I have a little calendar that sits on my desk about God-sized dreams. It is about finding and fulfilling your purpose, the purpose that God put you on this good Earth, no matter what the odds are. I look forward to turning each page, eager to read the phrase of the day. I find that it touches a lot on determining if that dream within us is a God-sized dream — it fills your whole being with a mixture of yearning and fear; yearning to learn and lean towards God for guidance and strength, and fear of not knowing where the road leads but trusting anyway that God will take us by the hand.
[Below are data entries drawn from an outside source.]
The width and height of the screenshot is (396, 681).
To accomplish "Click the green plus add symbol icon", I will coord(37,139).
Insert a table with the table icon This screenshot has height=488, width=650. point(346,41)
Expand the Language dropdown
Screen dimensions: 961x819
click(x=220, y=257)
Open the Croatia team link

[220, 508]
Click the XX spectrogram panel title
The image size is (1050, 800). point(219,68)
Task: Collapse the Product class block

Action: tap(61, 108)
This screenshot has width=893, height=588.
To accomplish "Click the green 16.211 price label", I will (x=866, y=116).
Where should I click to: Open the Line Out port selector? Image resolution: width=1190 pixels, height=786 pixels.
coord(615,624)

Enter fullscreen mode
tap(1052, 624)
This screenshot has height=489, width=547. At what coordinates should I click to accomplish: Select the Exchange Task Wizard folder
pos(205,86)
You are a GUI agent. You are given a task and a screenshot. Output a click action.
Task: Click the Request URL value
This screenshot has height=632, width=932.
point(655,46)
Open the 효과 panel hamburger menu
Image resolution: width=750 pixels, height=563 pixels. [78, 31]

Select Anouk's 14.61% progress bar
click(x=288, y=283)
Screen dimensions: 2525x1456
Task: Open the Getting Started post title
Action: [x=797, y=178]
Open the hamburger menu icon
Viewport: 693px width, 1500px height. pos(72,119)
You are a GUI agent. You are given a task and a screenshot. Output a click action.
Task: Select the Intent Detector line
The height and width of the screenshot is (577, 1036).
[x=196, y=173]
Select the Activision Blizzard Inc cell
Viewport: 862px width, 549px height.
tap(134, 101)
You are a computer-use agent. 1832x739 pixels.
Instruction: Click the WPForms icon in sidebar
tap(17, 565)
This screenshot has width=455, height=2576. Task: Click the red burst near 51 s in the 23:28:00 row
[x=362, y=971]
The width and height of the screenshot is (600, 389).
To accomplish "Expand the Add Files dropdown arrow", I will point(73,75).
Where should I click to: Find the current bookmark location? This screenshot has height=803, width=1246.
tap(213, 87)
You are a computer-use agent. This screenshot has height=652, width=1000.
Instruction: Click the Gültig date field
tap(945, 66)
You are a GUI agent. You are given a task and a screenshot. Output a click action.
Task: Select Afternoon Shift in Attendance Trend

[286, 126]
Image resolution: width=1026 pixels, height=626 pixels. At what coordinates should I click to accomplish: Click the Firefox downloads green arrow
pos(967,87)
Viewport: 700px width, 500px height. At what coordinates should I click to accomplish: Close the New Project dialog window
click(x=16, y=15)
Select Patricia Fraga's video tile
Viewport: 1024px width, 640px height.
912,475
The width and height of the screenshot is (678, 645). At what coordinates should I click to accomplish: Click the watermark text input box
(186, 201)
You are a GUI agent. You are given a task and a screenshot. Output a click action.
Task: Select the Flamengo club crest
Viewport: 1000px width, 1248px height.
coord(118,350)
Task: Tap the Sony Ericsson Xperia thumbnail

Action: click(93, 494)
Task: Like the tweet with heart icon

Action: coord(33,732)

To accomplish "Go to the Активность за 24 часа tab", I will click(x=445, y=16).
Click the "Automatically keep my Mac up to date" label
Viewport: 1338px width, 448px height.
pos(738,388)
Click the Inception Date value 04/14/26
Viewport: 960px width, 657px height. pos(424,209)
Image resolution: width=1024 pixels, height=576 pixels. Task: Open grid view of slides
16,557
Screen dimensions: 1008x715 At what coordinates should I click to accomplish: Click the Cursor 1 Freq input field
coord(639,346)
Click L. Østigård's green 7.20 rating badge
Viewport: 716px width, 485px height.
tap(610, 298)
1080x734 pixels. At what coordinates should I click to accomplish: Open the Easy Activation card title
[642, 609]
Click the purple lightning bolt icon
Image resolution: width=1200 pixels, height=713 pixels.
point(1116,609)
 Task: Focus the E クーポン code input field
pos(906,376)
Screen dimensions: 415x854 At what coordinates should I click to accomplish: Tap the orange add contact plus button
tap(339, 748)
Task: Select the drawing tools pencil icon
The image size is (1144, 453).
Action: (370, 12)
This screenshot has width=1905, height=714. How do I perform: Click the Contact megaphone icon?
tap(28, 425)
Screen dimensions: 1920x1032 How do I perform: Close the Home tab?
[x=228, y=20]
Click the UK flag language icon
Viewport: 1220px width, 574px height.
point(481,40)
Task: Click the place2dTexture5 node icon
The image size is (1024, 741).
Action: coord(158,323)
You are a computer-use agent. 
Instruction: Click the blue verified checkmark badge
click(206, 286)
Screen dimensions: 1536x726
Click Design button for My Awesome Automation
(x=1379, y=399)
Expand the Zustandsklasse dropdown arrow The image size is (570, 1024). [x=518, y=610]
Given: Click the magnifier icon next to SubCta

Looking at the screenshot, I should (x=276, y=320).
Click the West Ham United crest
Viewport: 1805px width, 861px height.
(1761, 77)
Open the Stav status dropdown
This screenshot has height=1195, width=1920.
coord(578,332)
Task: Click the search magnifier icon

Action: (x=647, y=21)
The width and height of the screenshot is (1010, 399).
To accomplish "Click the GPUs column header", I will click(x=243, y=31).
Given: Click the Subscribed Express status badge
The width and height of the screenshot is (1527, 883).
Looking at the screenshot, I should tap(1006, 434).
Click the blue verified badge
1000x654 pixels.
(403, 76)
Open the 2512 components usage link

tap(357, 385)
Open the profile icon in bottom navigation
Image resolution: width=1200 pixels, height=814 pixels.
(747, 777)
When Jesus came into the world to preach, he offered nothing but the Truth. Just as Peter said to the crippled man, “I have neither silver or gold but what I have I give to you”, Jesus is saying to us “I am offering you the Truth”. As humans, our natural instinct is to question if this is ‘the real deal’. How do we know if this is indeed the Truth and not some scam? Do we even believe what Jesus has to say? We think we know everything, and we are so good at being skeptics; indeed, how would we know?

The old adage ‘the truth shall set you free’ rings true. When something is explained to us and we learn of the facts, there is a dawn of realisation that descends upon us. Suddenly, we see things in a different light and we understand; and what we were afraid of before because we didn’t understand, we are now no longer afraid of anymore. The truth releases us from our own shackles of myopia and fear. The disciples going to Emmaus were downcast over the events that had happened, until Jesus came and interpreted the Scriptures to them, showing them that the things that had occured had to occur for God’s glory to come into being.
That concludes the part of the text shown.